Inclusion of high-fructose corn syrup (HFCS) in a hypercaloric diet increased colonic concentrations of butyric acid in juvenile Iberian pigs compared with a sucrose-enriched diet (SUC). (A) Heatmap of SCFAs in colon digesta of baseline (BSL; n = 3 pens), SUC (n = 3 pens), and HFCS (n = 4 pens) pigs quantified by GC, with fold change and significance levels by HFCS compared with SUC (*P ≤ 0.05). Heatmap columns are individual pigs and rows are log₂-transformed metabolites. Blue and red colors represent the row minimum and maximum values.
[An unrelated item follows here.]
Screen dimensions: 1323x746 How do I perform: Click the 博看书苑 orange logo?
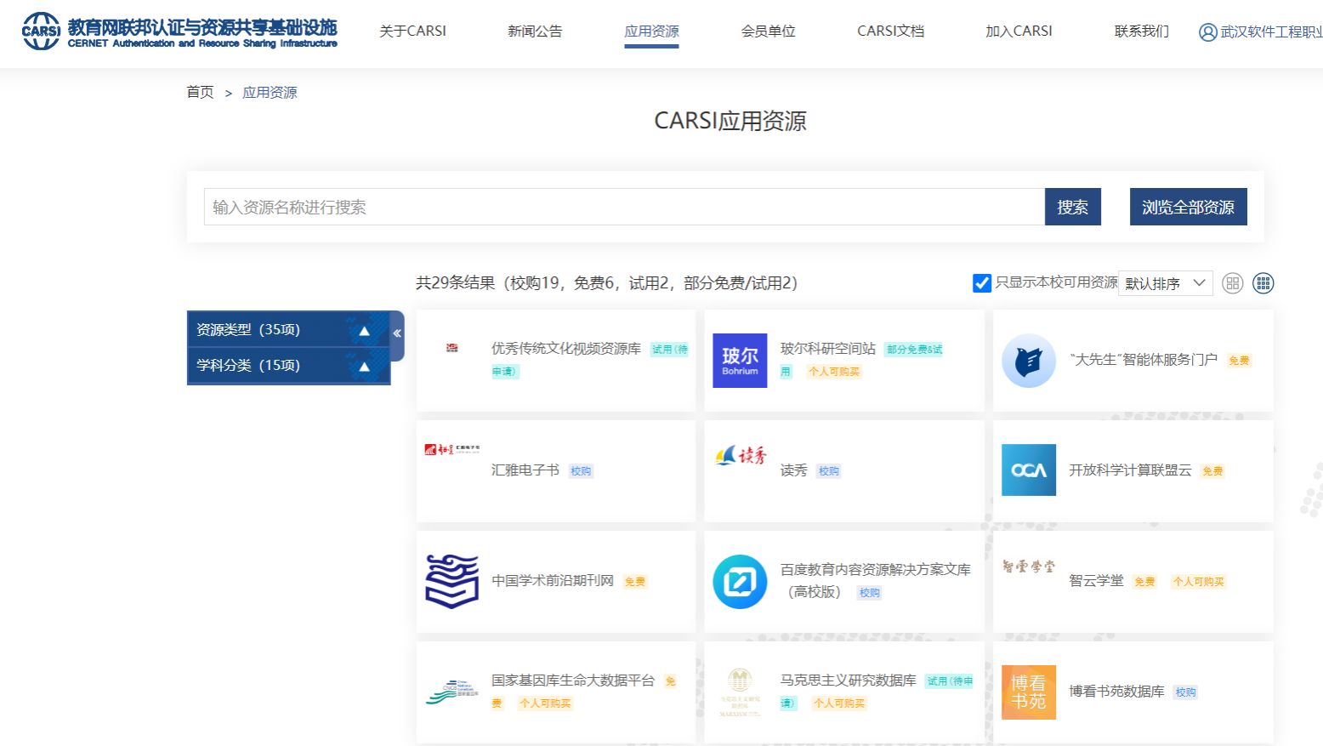click(1028, 692)
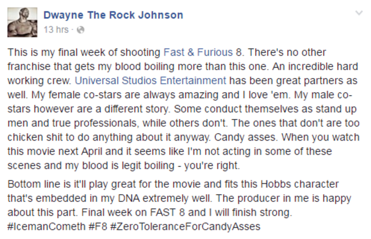Open Dwayne The Rock Johnson's profile picture

coord(22,22)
Identification of significant SCFAs was performed by 1-factor ANOVA and a mixed model that included diet as fixed effect, and pen nested in diet as random effect. (B) Representative microscopy images of distal ileum and colon samples from juvenile Iberian pig stained with hematoxylin-eosin (H&E), showing measurements of villi length and crypt depth in the mucosa (scale bars, 200 μm). H&E stains were examined using an optical microscope (Axioscop 40; Zeiss) fitted with a camera (AxioCam MRc; Zeiss) and the images were analyzed using image analysis software (Axiovision SE64 4.7.1; Zeiss). Four fields of view per sample were captured with a final magnification of 40×, and the height and depth of every well-oriented villus and crypt, respectively, were measured in micrometers and used to calculate an average value for each intestinal segment of each pig. A villus was deemed well oriented if it was visible from the apex of the villus to the base, whereas well-oriented crypts were adjacent to villi and visible from the luminal opening to the bottom of the crypt. (C) Quantitative analysis of villus length and crypt depth in distal ileum and colon samples. Data were analyzed using 1-factor ANOVA and presented as means ± SDs.

FIGURE 5

Microbiome dissimilarity between high-fructose corn syrup (HFCS) and sucrose (SUC) colon samples was associated with changes in SCFA-producing bacteria. (A) Principal coordinate analysis of Bray–Curtis dissimilarity matrix on taxa at the genus level obtained by 16S rRNA gene amplification of the V4 region in colon content samples from baseline (BSL; n = 3 pens), SUC (n = 3 pens), and HFCS (n = 4 pens). Each point represents an individual pig and color of point denotes diet. Permutational ANOVA results including P value, R², and F-statistic were calculated using the compare_categories.py script available in QIIME. (B) Observed OTUs, Shannon and Chao1 indices of α diversity at the genus level were computed using the core_diversity_analyses.py script, with a rarefaction of 98,767 counts/sample. (C) Cumulative percentage contribution of genera to dissimilarity between HFCS and SUC (left y axis), and their corresponding ratio of average dissimilarity to its SD (right y axis) were computed using a similarity percentage analysis with 80% cut-off value. OTU, operational taxonomic unit; PCoA, principal coordinate analysis; Phascolarctobact, Phascolarctobacterium; QIIME, Quantitative Insights Into Microbial Ecology.